» **Assigned task 1**: In the post about GC concerns, what is the only situation in which its writer reports having personally run into issues with the GC?
» **Assigned task 2**: From the post about GC concerns, output the passage from "I think that it's clear that for" up to and including "to tank performance.".

» **Page text**:

*** Block opens ***

The "no gc" crowd
Jonathan M Davis
jmdavisProg at gmx.com
Tue Oct 8 12:34:08 PDT 2013
On Tuesday, October 08, 2013 18:29:36 ponce wrote:
> On Tuesday, 8 October 2013 at 16:22:25 UTC, Dicebot wrote:
> > It is not overblown. It is simply "@nogc" which is lacking but
> > absolutely mandatory. Amount of hidden language allocations
> > makes manually cleaning code of those via runtime asserts
> > completely unreasonable for real project.
>
> Hidden language allocations:
> - concatenation operator ~
> - homogeneous arguments void (T[]... args)
> - "real" closures that escapes
> - array literals
> - some phobos calls
>
> What else am I missing?
> I don't see the big problem, and a small fraction of projects
> will require a complete ban on GC allocation, right?
I think that it's clear that for some projects, it's critical to minimize the
GC, and I think that it's clear that we need to do a better job of supporting
the folks who want to minimize GC usage, but I also think that for the vast
majority of cases, complaints about the GC are way overblown. It becomes an
issue when you're doing a lot of heap allocations, but it's frequently easy to
design D code so that heap allocations are relatively rare such that they
aren't going to be a serious problem outside of code which is performance
critical to the point that it would be worrying about the cost of malloc
(which most code isn't). Personally, the only time that I've run into issues
with the GC is when trying to do use RedBlackTree with a lot of items. That
has a tendancy to tank performance.
So, yes, it's problem. Yes, we need to improve the situaton. But for most
situations, I think that the concern about the GC is way overblown.

*** Block closes ***

» **Raw data**:
*** Block opens ***

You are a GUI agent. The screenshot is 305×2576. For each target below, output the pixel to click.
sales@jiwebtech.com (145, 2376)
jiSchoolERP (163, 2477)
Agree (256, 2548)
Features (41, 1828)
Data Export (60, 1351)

*** Block closes ***

» **Reply 1**: When trying to use RedBlackTree with a lot of items.

» **Reply 2**:
I think that it's clear that for some projects, it's critical to minimize the
GC, and I think that it's clear that we need to do a better job of supporting
the folks who want to minimize GC usage, but I also think that for the vast
majority of cases, complaints about the GC are way overblown. It becomes an
issue when you're doing a lot of heap allocations, but it's frequently easy to
design D code so that heap allocations are relatively rare such that they
aren't going to be a serious problem outside of code which is performance
critical to the point that it would be worrying about the cost of malloc
(which most code isn't). Personally, the only time that I've run into issues
with the GC is when trying to do use RedBlackTree with a lot of items. That
has a tendancy to tank performance.